Text section.
Amazing film from 1956 of an eyewitness of the Abraham Lincoln Assassination. The panelists on this show were, left to right (in order of appearance): Bill Cullen, Jayne Meadows, Henry Morgan, and Lucille Ball. The host was Garry Moore. Samuel Seymour was only five years old when he saw President Lincoln assassinated.
A Milwaukee Sentinel newspaper article on February 7, 1954 tells his story.
Even if I live to be 94 years, I’d still never forget my first trip away from homes as a little shaver five years old.
My father was overseer on the Goldsboro estate in Talbot County, Maryland, and it seems that he and Mr. Goldsboro had to go to Washington on business—something to do with the legal status of their 150 slaves.
We made the 150-mile trip by coach and team and I remember how stubborn those horses were about being loaded onto an old-fashioned side-wheeler steamboat for part of the journey.

Set of tasks.
[1] Using the Lincoln eyewitness account, decide whether each statement agrees with it, answering yes or no and quoting the words that settle it: (a) Samuel Seymour was five years old when he saw Lincoln shot; (b) Henry Morgan hosted the show; (c) the whole trip to Washington was made by steamboat.
[2] Write the next part of the Lincoln eyewitness account, picking up after its last sentence.
The material after this plays no part in what is asked here.

Collected data.
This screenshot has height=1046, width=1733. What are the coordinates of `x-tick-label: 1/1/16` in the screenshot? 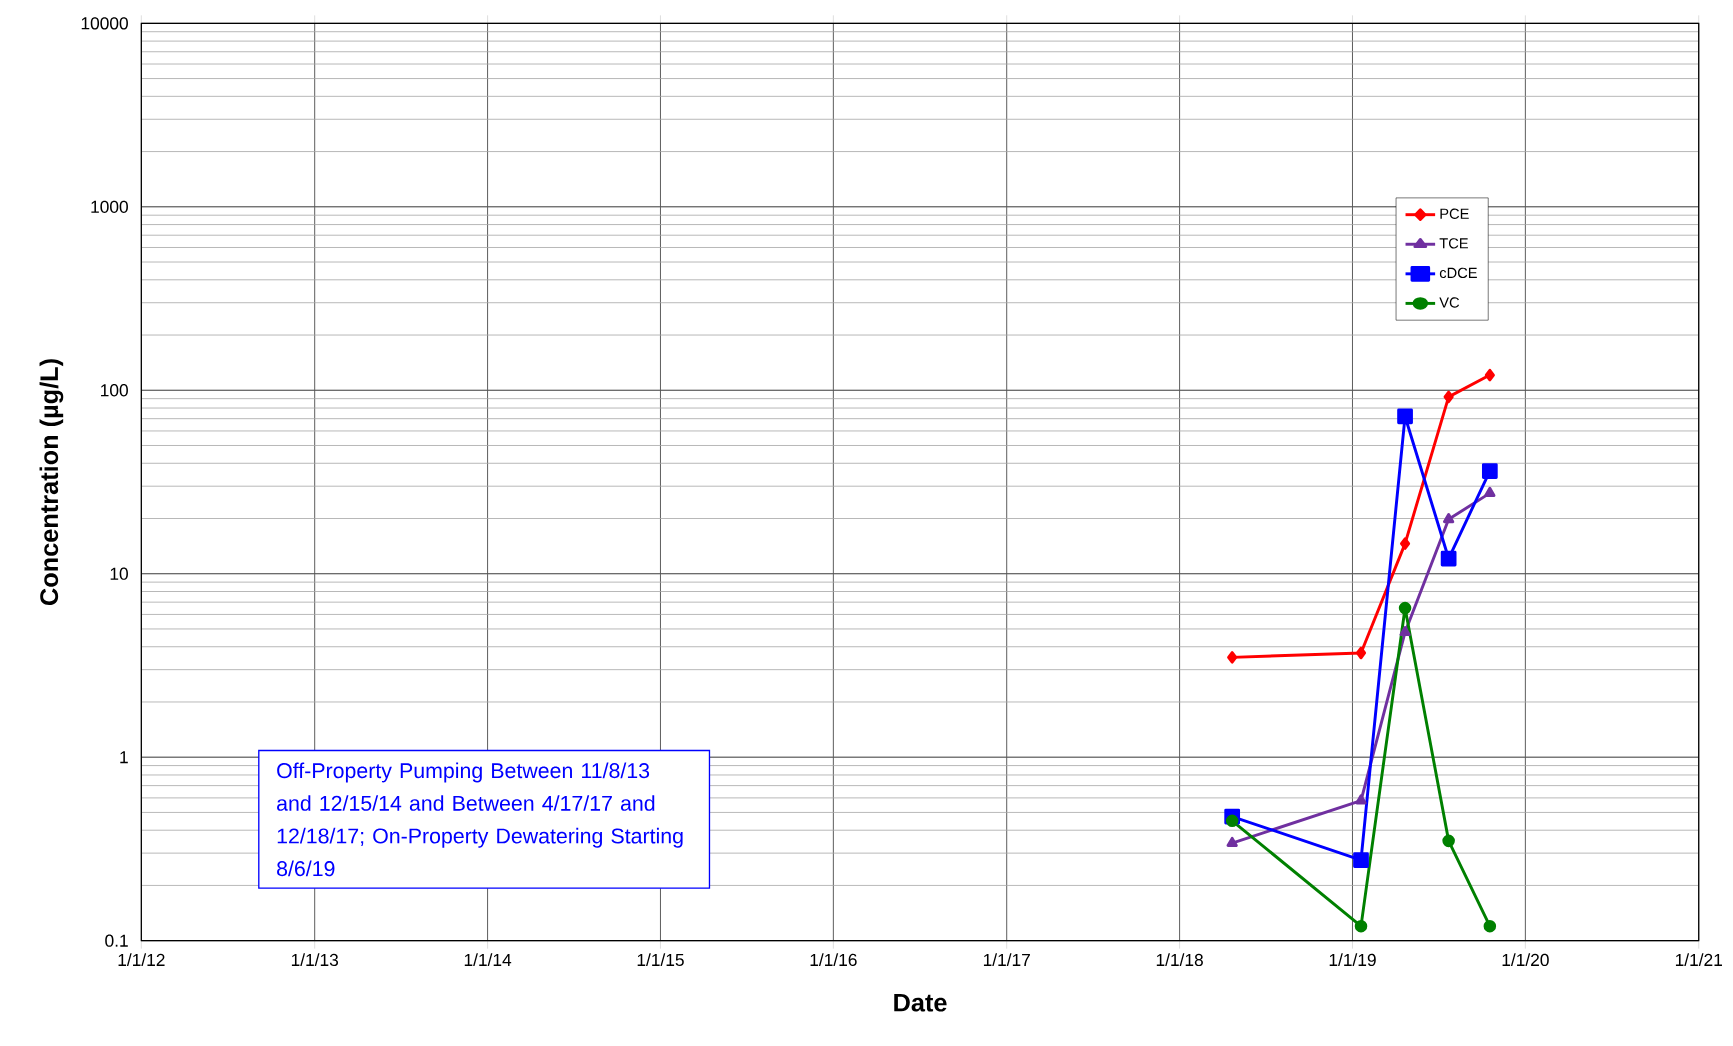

Results in order.
[1]
(a) Yes: "Samuel Seymour was only five years old when he saw President Lincoln assassinated."
(b) No: "The host was Garry Moore."
(c) No: "We made the 150-mile trip by coach and team and I remember how stubborn those horses were about being loaded onto an old-fashioned side-wheeler steamboat for part of the journey."

[2]
It was going on toward supper time—on Good Friday, April 14, 1865—when we finally pulled up in front of the biggest house I ever had seen. It looked to me like a thousand farmhouses all pushed together, but my father said it was a hotel.
I was scared. I had seen men with guns, all along the street, and every gun seemed to be aimed right at me. I was too little to realize that all Washington was getting ready to celebrate because Lee had surrendered a few days earlier.
I complained tearfully that I couldn’t get out of the coach because my shirt was torn—anything to delay the dread moment—but Sarah dug into her bag and found a big safety pin.
“You hold still now, Sammy,” she said, “and I’ll fix the tear right away.” I shook so hard, from fright, that she accidentally stabbed me with the pin and I hollered, “I’ve been shot! I’ve been shot!”
When I finally had been rushed upstairs, shushed and scrubbed and put into fresh clothes, Mrs. Goldsboro said she had a wonderful surprise.
“Sammy, you and Sarah and I are going to a play tonight,” she explained. “A real play—and President Abraham Lincoln will be there.”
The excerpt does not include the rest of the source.